Heck, Warner Bros. World Abu Dhabi even manages to make a Disk’O coaster interesting. Here’s off-ride on The Riddler Revolution. (Couldn’t get on ride. Sorry.)

My second-favorite attraction, among those I had time to experience, was Green Lantern: Galactic Odyssey, a planetarium show inside a convincing reimagining of LA’s iconic Griffith Park Observatory, here instead in the beautiful city of Metropolis. But Green Lantern isn’t just going to let us watch a simulation of the cosmos, when he can take us into the real thing.

This Brogent Technologies I-Ride theater brilliantly transports us into a series of wondrous environments, where we discover that the only thing more powerful than a superhero (or villain) is our collective will. It’s a deep statement for a theme park, though camouflaged within one of the more intense flying theater-type rides I’ve experienced.

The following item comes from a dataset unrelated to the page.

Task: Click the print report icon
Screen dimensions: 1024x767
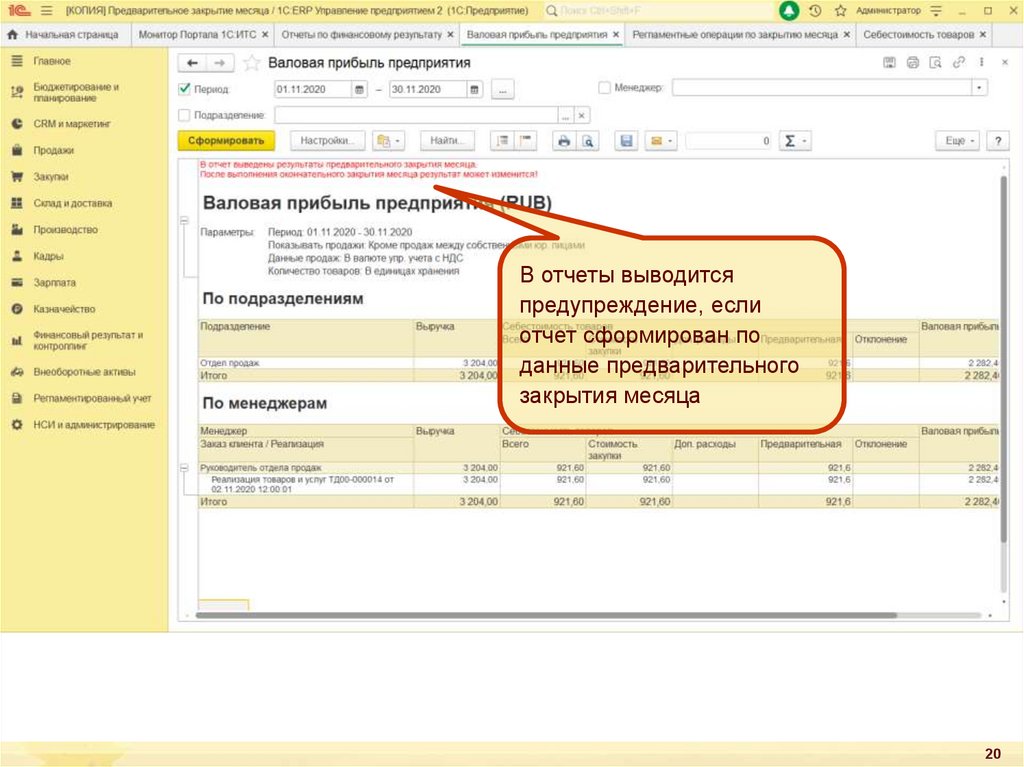Action: point(564,141)
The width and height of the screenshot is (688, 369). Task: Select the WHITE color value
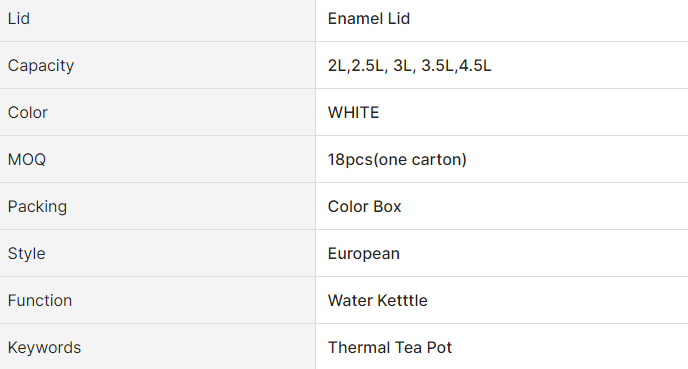[x=353, y=113]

Unfortunately, I did not get to experience two of the rides I had been anticipating most: Justice League: Warworld Attacks and Batman: Knight Flight. Justice League will use Oceaneering trackless vehicles in a Transformers-style ride as we attempt to escape an infestation of “Black Mercy” plants that will destroy humanity. And Knight Flight will feature Batwing vehicles mounted, Forbidden Journey-style, on the end of robot arms on a track.

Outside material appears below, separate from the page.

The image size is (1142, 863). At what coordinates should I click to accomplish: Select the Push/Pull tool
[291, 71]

However, Knight Flight avoids infringing Universal’s patent by not running a continuous, Omnimover-style belt of moving robot arms as the Harry Potter ride does. Instead, each robot arm will move separately on the track from scene to scene. That should allow for some more intimacy on what otherwise can feel like an industrial experience. But the tech challenge of pulling that system together means it faces at least a few more weeks of “technical rehearsal.”

Still, I saw enough here tonight to convince me that the United Arab Emirates finally has a world-class theme park that will appeal to entertainment-franchise-loving fans. Coupled with the also-impressive Ferrari World Abu Dhabi next door, Warner Bros. World Abu Dhabi now makes Yas Island a compelling multi-theme-park resort — the first truly great one outside the Disney and Universal families.